Highlights & Insights¶
- Quantizing "convergence if correct, divergence if wrong" as a scalar: This simple insight is quantified into a training-free, model-agnostic, plug-and-play reliability signal that works for black-box/closed-source APIs.
- A single entropy value drives three functions: It serves verification (filter), ensemble (weight), and routing (decision), creating a highly self-consistent design.
- Distributional entropy vs. single scalar: Capturing distribution-level uncertainty allows CE to be more robust for diverse generation tasks (code, translation, structured extraction).
- Engineering robustness of Mean Distance: The properties of being "grid-independent" and "order-preserving" ensure it is stable across different discrete resolutions, which is crucial for deployment.
Limitations & Future Work¶
- Dependency on model diversity: Gains are weaker when using only a single model with multiple samplings compared to heterogeneous ensembles.
- Expert model upper bound: The final quality for high-entropy samples depends on the expert model \(M_{\text{exp}}\). If the expert is also wrong, the framework cannot correct it.
- Threshold calibration required: The optimal \(\theta\) may shift across different datasets or languages and requires calibration before deployment.
- Consistent errors: High consensus on an incorrect answer (e.g., shared bias or data contamination) remains an inherent blind spot for all consensus-based methods.
Related Work & Insights¶
- vs VLM-as-Judge: The latter is limited by prompt sensitivity, bias, and inability to verify visual-text consistency. CE relies on spatial consistency, yielding 42.1% higher F1.
- vs VL-Uncertainty: CE addresses character-level differences through edit distance, whereas semantic clustering fails for structured OCR.
- vs ROVER: Discrete voting fails on open-ended VLM phrasing; CE operates in a continuous similarity space and is more robust.

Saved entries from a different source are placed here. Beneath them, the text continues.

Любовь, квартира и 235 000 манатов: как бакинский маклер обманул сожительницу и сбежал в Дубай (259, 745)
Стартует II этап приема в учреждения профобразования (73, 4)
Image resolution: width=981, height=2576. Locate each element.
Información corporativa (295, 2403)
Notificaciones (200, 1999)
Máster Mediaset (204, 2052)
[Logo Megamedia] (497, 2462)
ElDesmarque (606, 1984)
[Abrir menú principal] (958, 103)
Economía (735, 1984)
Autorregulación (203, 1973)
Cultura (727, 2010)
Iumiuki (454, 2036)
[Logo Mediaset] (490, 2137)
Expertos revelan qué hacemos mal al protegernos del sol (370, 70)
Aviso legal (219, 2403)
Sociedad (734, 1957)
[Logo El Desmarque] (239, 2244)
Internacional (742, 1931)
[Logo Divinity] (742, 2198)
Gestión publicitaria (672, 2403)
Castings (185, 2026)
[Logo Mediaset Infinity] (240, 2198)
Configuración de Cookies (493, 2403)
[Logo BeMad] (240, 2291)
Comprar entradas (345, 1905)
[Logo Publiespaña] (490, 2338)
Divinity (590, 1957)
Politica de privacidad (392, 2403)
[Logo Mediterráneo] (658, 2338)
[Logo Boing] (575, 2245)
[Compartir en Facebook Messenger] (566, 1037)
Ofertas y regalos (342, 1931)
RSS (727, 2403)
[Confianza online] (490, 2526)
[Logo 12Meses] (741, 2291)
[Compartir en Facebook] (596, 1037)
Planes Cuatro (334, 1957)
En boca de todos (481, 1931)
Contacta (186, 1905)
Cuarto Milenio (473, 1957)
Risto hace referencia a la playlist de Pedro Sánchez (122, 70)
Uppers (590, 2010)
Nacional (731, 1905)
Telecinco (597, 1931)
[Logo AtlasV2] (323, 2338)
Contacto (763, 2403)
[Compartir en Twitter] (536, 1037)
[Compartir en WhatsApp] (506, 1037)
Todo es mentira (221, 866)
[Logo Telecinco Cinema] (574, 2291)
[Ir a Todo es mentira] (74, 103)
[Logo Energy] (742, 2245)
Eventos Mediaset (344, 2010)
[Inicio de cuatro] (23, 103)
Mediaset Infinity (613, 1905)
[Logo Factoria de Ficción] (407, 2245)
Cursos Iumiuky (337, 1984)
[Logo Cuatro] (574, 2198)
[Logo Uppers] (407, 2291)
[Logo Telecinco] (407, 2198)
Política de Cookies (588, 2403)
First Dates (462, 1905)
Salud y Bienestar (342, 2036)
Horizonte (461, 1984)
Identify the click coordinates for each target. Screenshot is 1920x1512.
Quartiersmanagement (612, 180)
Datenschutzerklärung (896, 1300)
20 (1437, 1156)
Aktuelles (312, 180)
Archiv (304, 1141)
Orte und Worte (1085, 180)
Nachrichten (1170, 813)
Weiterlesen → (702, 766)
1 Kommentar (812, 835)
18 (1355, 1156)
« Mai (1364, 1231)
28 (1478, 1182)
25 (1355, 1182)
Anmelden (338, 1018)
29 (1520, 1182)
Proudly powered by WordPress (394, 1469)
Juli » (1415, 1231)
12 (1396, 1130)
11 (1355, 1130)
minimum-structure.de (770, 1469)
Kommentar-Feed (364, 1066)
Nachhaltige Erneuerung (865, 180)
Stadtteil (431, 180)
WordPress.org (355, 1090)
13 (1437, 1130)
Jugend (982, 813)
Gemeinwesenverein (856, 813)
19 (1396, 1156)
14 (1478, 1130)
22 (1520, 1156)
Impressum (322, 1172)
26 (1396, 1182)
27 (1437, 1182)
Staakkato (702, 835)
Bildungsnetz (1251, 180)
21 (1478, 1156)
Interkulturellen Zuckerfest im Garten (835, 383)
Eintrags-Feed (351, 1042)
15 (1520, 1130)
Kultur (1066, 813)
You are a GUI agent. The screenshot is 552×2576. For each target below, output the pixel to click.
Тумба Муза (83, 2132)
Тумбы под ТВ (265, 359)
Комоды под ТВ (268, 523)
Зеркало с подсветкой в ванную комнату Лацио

- vs Self-Consistency: SC relies on multiple samplings of the same model. CE-OCR leverages cross-model consensus and dynamic routing, which is more effective (avg +8.2% vs SC avg -2.8%).
Rating¶
- Novelty: ⭐⭐⭐⭐⭐ The quantification of consensus into a unified entropy metric for verification/ensemble/routing is elegant.
- Experimental Thoroughness: ⭐⭐⭐⭐⭐ Massive model scale and extensive ablation across diverse benchmarks.
- Writing Quality: ⭐⭐⭐⭐ Clear motivation and examples; some technical details are pushed to the appendix.
- Value: ⭐⭐⭐⭐⭐ Practical solution for unsupervised OCR quality control and data cleaning.